Esos jóvenes, o ya no tanto, no han conocido más que recesiones económicas o agujeros profundos en los primeros años de su madurez, esos años determinantes para orientar y labrar futuros. Dice el chiste que no se van de casa aunque les echemos el hurón. ¿Cómo se van a ir? Empleo deteriorado o directamente paro, precio de la vivienda por las nubes, falta de cotización a la Seguridad Social, dificultad de estabilidad profesional… La globalización mal entendida y peor gestionada los está aplastando, aunque hablen idiomas, tengan pasaporte europeo y estén hiperconectados. Se podrá decir que es demasiado pronto para hacer este tipo de afirmaciones. Esperemos que, dentro de unos pocos años, no sea demasiado tarde. No puede extrañarnos que, entre ellos, se haya desplomado la confianza en las instituciones.

Por contraste con estos jóvenes, la generación del rey Felipe VI empezamos hoy a peinar canas, a modo de archivos del pasado. Se nos llamó durante muchos años “la generación del Príncipe”. Somos los nacidos entre 1965 y 1970. Nacimos cuando muchos jóvenes pensaban que debajo de los adoquines se encontraba la playa. Cuando murió Franco, teníamos 5, 7 o 9 años y a esas edades, como es sabido, se tienen cosas más importantes en las que pensar. Nada tuvimos que ver con la Transición, ni siquiera nos interesaba verla por televisión. Preferíamos a Gaby, Fofó y Miliki. Crecimos ya en democracia. Nuestra adolescencia coincidió con el socialismo en el poder y con una indudable prosperidad en el país, a pesar de la reconversión industrial. Nos hicimos mayores de edad justo cuando España ingresaba en Europa, lo que nos ayudó sin duda a completar nuestra formación en otros países y a ampliar horizontes. Proyectamos los sueños de nuestros padres que, nacidos en la posguerra o en pleno conflicto bélico, nada de esto pudieron hacer, ni siquiera se lo plantearon. Ellos lo pasaron peor, en buena medida para que nosotros saliésemos adelante. Ahora no podemos permitir que quienes hoy tienen treinta años piensen que debajo de esos adoquines solo están sus sueños enterrados.

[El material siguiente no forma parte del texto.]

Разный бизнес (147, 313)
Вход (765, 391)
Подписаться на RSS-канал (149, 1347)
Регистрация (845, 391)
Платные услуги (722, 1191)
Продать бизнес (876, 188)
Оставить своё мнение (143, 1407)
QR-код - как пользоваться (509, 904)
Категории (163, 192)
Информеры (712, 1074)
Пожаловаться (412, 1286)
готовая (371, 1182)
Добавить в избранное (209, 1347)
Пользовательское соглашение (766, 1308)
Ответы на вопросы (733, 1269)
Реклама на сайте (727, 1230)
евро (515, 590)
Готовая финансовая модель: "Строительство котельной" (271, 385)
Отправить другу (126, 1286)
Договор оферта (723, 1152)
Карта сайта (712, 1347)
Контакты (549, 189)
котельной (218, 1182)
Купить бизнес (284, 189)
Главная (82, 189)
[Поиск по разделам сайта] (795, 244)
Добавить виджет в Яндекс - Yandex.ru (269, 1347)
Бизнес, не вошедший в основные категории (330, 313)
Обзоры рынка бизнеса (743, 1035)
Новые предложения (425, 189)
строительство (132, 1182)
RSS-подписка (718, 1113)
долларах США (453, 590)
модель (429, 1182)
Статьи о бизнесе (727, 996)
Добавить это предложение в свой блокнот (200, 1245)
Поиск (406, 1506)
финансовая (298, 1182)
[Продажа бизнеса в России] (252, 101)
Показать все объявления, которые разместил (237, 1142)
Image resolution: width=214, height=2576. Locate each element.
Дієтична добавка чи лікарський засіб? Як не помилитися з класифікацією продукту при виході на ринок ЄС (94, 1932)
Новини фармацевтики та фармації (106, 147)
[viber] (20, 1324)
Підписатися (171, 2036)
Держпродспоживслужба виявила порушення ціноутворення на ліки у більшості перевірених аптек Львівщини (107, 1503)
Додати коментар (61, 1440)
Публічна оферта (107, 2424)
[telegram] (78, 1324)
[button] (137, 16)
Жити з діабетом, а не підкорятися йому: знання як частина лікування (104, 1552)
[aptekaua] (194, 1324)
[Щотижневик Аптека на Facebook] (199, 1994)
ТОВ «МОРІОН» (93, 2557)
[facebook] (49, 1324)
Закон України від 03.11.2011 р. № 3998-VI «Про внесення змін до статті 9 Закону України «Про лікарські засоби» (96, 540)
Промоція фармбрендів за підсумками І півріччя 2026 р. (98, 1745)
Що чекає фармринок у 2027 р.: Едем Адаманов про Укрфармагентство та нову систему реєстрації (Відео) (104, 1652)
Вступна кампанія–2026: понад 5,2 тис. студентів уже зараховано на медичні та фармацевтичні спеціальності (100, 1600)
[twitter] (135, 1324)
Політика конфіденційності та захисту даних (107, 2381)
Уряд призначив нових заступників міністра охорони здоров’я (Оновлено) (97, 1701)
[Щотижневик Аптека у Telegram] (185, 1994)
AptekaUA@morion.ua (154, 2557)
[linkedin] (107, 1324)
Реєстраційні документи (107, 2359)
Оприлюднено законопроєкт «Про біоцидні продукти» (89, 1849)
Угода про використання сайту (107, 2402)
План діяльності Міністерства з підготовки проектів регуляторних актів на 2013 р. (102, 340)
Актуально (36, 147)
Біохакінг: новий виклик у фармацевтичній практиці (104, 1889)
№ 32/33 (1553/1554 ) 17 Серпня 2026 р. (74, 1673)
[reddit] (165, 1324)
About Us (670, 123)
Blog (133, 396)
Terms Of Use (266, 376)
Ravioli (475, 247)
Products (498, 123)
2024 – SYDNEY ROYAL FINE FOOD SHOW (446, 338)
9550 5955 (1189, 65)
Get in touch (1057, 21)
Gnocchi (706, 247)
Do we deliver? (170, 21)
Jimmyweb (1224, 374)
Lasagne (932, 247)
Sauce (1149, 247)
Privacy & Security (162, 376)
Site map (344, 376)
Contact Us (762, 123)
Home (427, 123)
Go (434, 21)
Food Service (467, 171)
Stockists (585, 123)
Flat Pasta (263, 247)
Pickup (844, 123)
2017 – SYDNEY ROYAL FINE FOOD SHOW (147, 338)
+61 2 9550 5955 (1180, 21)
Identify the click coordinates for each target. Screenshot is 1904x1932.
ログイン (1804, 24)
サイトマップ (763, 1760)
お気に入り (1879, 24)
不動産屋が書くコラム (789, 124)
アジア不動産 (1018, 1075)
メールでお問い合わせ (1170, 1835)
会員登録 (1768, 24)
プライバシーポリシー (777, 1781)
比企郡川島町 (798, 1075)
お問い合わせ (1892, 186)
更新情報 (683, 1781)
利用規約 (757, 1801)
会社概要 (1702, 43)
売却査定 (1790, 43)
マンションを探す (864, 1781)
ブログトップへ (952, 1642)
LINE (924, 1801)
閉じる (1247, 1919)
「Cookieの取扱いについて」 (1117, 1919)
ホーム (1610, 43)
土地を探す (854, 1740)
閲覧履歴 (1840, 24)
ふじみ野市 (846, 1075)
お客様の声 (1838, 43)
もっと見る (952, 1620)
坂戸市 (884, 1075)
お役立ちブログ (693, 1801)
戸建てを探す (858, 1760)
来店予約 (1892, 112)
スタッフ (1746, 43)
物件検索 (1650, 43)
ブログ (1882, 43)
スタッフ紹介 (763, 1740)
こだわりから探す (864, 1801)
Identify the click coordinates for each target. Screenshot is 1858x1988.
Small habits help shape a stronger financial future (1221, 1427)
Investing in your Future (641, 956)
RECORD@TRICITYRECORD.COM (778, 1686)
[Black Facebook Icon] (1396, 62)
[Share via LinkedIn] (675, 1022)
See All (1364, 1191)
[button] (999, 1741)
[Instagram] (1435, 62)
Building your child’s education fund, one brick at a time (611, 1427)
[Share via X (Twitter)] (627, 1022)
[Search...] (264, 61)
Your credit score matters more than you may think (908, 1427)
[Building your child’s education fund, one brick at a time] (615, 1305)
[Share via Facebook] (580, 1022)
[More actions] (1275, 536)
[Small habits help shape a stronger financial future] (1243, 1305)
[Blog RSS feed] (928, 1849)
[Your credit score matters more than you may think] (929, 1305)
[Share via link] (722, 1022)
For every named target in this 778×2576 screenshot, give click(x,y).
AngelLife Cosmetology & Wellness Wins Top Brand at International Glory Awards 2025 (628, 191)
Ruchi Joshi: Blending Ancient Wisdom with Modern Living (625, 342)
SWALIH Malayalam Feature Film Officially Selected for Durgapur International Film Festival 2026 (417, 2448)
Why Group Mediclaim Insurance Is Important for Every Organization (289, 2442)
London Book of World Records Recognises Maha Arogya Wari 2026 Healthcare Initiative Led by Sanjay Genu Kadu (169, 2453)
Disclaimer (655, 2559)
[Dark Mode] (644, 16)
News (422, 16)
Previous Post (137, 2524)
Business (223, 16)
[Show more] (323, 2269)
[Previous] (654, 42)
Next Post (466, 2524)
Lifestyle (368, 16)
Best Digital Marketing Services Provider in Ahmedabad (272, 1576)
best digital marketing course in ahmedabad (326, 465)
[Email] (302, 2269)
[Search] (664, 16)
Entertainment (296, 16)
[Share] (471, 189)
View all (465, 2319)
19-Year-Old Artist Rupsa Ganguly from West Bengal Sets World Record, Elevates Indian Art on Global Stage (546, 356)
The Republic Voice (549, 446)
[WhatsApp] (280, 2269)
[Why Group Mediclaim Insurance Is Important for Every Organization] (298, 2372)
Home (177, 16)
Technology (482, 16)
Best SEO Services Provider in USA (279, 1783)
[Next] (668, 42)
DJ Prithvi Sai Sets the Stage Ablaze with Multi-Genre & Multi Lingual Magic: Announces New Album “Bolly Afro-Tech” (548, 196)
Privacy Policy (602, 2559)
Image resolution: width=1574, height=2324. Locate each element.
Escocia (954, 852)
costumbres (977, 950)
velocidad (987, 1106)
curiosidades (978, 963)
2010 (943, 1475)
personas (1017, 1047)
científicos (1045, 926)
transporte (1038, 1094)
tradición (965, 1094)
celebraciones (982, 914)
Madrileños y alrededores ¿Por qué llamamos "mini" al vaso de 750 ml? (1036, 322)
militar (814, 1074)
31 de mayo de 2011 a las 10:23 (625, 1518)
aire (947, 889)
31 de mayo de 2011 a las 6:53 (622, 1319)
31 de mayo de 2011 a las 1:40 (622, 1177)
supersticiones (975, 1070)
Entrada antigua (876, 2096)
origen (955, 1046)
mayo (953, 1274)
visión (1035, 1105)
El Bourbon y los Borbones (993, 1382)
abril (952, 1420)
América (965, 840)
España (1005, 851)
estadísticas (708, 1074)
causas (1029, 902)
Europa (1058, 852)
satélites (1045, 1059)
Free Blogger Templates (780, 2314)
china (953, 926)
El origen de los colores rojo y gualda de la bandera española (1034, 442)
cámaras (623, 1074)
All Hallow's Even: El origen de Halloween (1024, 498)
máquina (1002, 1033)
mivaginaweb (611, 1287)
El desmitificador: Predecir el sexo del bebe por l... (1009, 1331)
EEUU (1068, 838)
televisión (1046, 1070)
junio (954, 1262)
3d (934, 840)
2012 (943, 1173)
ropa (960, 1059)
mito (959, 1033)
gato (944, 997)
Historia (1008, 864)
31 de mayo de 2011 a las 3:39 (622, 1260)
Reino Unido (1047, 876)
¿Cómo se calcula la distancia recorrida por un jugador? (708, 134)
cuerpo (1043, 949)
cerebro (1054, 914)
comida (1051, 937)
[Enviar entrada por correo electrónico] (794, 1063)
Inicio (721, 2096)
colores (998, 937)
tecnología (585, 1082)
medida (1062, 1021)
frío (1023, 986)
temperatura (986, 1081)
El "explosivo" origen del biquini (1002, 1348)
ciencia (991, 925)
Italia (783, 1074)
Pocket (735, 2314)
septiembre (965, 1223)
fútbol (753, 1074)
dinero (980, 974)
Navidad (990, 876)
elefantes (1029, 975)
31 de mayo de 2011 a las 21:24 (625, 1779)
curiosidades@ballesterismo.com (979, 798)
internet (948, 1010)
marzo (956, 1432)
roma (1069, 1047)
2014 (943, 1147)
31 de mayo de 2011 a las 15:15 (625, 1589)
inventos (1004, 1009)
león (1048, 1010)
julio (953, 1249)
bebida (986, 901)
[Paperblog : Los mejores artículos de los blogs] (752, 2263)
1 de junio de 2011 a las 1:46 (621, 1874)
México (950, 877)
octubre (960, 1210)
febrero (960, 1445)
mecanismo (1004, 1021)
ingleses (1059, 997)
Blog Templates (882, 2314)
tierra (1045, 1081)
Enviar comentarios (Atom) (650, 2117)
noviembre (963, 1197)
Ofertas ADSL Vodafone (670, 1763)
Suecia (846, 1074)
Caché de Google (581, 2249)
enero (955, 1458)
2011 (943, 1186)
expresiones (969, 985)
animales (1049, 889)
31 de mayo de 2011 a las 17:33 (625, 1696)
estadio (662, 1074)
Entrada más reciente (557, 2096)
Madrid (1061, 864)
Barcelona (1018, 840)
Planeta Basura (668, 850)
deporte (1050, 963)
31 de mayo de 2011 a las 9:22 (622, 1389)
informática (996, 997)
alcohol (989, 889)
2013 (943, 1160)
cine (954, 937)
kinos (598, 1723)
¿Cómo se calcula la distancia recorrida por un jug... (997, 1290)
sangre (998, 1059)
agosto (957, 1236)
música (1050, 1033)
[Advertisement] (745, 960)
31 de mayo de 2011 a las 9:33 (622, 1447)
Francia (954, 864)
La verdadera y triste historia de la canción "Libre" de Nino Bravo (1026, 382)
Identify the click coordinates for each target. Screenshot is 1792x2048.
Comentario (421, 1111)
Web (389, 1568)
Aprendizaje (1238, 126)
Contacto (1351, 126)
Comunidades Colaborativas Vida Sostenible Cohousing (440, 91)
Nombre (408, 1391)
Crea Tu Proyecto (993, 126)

La historia no avanza siempre por vías unidireccionales hacia un progreso ininterrumpido. No hay una tendencia histórica general hacia el progreso, generación tras generación. En las sociedades secularizadas, la idea de progreso ha sustituido a la fe en la providencia y se ha convertido en una especie de mano invisible que orienta el desarrollo de la humanidad. John Bury nos advirtió acerca de la necesidad de aceptar los límites de este progreso idealizado.

                Siempre me gustó Ingmar Bergman cuando comparaba el envejecimiento con la escalada de una gran montaña: mientras se sube, las fuerzas disminuyen, pero la mirada es más libre, la vista más amplia y serena. Pues, desde esa supuesta o real serenidad, es una obligación de todos que esa juventud no pierda entusiasmo ni proyectos. De lo contrario, el futuro se estremece. Las ventajas de la prosperidad, cuando llegue, y algún día llegará, deben utilizarse para reparar anteriores desequilibrios, por ejemplo, con esta generación que ronda los treinta años y que “se aprieta el hígado y se sujeta el corazón”, como diría Ramón Acín.

Lo más triste de envejecer es carecer de mañana. Esto, más pronto o más tarde, nos va a suceder a todos como personas, pero no puede ocurrirnos como sociedad. Vale que se nos arrugue el rostro, pero que no se nos agriete el cerebro. ¿Qué mundo le estamos dejando a estos jóvenes ya no tan jóvenes? Me sumo a Javier Sampedro cuando dice que los más mayores vamos a quedar fatal en los libros de historia.